Please copy each of the entries below word for word, keeping them in their original order.

++++ Record set ++++

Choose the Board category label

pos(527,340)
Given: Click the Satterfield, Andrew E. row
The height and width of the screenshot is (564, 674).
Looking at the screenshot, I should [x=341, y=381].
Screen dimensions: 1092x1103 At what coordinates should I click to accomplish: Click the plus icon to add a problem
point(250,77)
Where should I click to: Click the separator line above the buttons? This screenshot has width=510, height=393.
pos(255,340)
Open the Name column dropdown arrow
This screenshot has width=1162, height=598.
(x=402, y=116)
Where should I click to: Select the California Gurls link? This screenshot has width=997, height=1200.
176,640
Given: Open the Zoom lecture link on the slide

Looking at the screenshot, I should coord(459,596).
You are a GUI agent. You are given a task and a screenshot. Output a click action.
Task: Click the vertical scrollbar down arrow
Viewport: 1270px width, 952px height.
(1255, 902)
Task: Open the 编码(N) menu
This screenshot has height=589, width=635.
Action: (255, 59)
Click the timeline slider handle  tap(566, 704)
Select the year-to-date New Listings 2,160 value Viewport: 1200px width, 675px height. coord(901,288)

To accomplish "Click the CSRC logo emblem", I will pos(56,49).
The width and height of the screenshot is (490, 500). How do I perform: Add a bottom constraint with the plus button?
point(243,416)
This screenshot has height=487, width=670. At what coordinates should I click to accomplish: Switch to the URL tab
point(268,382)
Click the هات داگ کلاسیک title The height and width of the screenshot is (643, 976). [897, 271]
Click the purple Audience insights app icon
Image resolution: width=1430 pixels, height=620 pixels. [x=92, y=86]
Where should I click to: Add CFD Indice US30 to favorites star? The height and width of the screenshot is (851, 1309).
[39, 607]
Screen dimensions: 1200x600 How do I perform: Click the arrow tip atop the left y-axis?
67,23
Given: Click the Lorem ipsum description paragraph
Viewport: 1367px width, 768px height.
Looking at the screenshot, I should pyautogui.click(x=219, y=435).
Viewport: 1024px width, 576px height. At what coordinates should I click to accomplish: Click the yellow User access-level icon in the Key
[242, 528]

++++

Problem solution —
Choose the Board category label

pos(527,340)
Given: Click the Satterfield, Andrew E. row
The height and width of the screenshot is (564, 674).
Looking at the screenshot, I should [x=341, y=381].
Screen dimensions: 1092x1103 At what coordinates should I click to accomplish: Click the plus icon to add a problem
point(250,77)
Where should I click to: Click the separator line above the buttons? This screenshot has width=510, height=393.
pos(255,340)
Open the Name column dropdown arrow
This screenshot has width=1162, height=598.
(x=402, y=116)
Where should I click to: Select the California Gurls link? This screenshot has width=997, height=1200.
176,640
Given: Open the Zoom lecture link on the slide

Looking at the screenshot, I should coord(459,596).
You are a GUI agent. You are given a task and a screenshot. Output a click action.
Task: Click the vertical scrollbar down arrow
Viewport: 1270px width, 952px height.
(1255, 902)
Task: Open the 编码(N) menu
This screenshot has height=589, width=635.
Action: (255, 59)
Click the timeline slider handle  tap(566, 704)
Select the year-to-date New Listings 2,160 value Viewport: 1200px width, 675px height. coord(901,288)

To accomplish "Click the CSRC logo emblem", I will pos(56,49).
The width and height of the screenshot is (490, 500). How do I perform: Add a bottom constraint with the plus button?
point(243,416)
This screenshot has height=487, width=670. At what coordinates should I click to accomplish: Switch to the URL tab
point(268,382)
Click the هات داگ کلاسیک title The height and width of the screenshot is (643, 976). [897, 271]
Click the purple Audience insights app icon
Image resolution: width=1430 pixels, height=620 pixels. [x=92, y=86]
Where should I click to: Add CFD Indice US30 to favorites star? The height and width of the screenshot is (851, 1309).
[39, 607]
Screen dimensions: 1200x600 How do I perform: Click the arrow tip atop the left y-axis?
67,23
Given: Click the Lorem ipsum description paragraph
Viewport: 1367px width, 768px height.
Looking at the screenshot, I should pyautogui.click(x=219, y=435).
Viewport: 1024px width, 576px height. At what coordinates should I click to accomplish: Click the yellow User access-level icon in the Key
[242, 528]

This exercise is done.